* **Instructions for the task**: Transcribe the stretch of the Glioma C6 dataset page below from "Figures (6)" through "cells and soma.", with every word and character unchanged.

Glioma C6: A Novel Dataset for Training and Benchmarking Cell Segmentation

TL;DR

The paper introduces Glioma C6, a specialized phase-contrast microscopy dataset for glioma C6 cells with soma and two cell-type labels, designed for benchmarking and training instance segmentation models. It demonstrates that generalist segmentation approaches struggle to generalize to this dataset without fine-tuning, while targeted fine-tuning yields robust performance across varied imaging conditions, using a 75-image, $12{,}000$+ cell corpus split into spec and gen subsets. It also analyzes annotation uncertainty, showing inherent ambiguity in dense, overlapping morphologies and highlighting that model predictions can sometimes align with expert consensus better than original ground truth. Overall, Glioma C6 provides a realistic, challenging benchmark to advance robust cell segmentation and phenotyping in dense tumor-like environments and supports model adaptation studies.

Abstract

We present Glioma C6, a new open dataset for instance segmentation of glioma C6 cells, designed as both a benchmark and a training resource for deep learning models. The dataset comprises 75 high-resolution phase-contrast microscopy images with over 12,000 annotated cells, providing a realistic testbed for biomedical image analysis. It includes soma annotations and morphological cell categorization provided by biologists. Additional categorization of cells, based on morphology, aims to enhance the utilization of image data for cancer cell research. Glioma C6 consists of two parts: the first is curated with controlled parameters for benchmarking, while the second supports generalization testing under varying conditions. We evaluate the performance of several generalist segmentation models, highlighting their limitations on our dataset. Our experiments demonstrate that training on Glioma C6 significantly enhances segmentation performance, reinforcing its value for developing robust and generalizable models. The dataset is publicly available for researchers.

Figures (6)

• Figure 1: Sample images from the Glioma C6 dataset: (a) Type A cells (blue) and Type B cells (yellow), (b) Soma, (c, d) Cells from gen subset captured under varying conditions.
• Figure 2: Shape distribution. (a) Cell and soma area distribution in spec subset of Glioma C6, (b) Diagram showing eccentricity, solidity and size relation of cells type A and type B and soma, (c) Distribution of solidity vs eccentricity and area for glioma C6 cells and soma.

* **Supplied information**:
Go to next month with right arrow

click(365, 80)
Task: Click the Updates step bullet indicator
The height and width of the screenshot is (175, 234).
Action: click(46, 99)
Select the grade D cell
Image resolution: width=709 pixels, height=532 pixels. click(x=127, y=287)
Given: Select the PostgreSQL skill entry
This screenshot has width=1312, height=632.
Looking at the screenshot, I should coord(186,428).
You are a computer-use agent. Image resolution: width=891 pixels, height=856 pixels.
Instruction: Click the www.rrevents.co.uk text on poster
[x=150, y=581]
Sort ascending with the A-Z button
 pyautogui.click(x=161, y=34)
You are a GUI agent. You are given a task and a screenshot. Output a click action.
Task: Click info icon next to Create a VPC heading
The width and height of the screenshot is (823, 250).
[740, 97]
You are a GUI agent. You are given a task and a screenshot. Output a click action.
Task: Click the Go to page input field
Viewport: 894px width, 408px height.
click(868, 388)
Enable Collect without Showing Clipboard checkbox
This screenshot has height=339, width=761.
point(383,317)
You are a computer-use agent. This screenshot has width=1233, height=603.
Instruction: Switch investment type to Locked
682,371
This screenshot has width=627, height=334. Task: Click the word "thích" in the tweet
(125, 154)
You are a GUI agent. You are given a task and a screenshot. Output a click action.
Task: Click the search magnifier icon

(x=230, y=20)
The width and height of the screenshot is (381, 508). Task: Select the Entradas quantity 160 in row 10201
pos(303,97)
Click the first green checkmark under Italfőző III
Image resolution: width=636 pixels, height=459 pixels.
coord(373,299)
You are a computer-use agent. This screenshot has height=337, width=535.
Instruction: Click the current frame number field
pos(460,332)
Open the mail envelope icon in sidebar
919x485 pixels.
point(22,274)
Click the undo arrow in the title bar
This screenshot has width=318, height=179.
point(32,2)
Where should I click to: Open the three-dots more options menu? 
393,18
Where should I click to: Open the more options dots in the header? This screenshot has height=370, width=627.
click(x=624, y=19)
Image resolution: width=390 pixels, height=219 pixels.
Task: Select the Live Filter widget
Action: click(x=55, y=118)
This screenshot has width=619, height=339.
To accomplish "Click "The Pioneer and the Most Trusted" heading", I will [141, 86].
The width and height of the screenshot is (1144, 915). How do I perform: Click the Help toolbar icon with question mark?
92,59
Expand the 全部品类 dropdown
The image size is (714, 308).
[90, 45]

* **Response area**:
Figures (6)

• Figure 1: Sample images from the Glioma C6 dataset: (a) Type A cells (blue) and Type B cells (yellow), (b) Soma, (c, d) Cells from gen subset captured under varying conditions.
• Figure 2: Shape distribution. (a) Cell and soma area distribution in spec subset of Glioma C6, (b) Diagram showing eccentricity, solidity and size relation of cells type A and type B and soma, (c) Distribution of solidity vs eccentricity and area for glioma C6 cells and soma.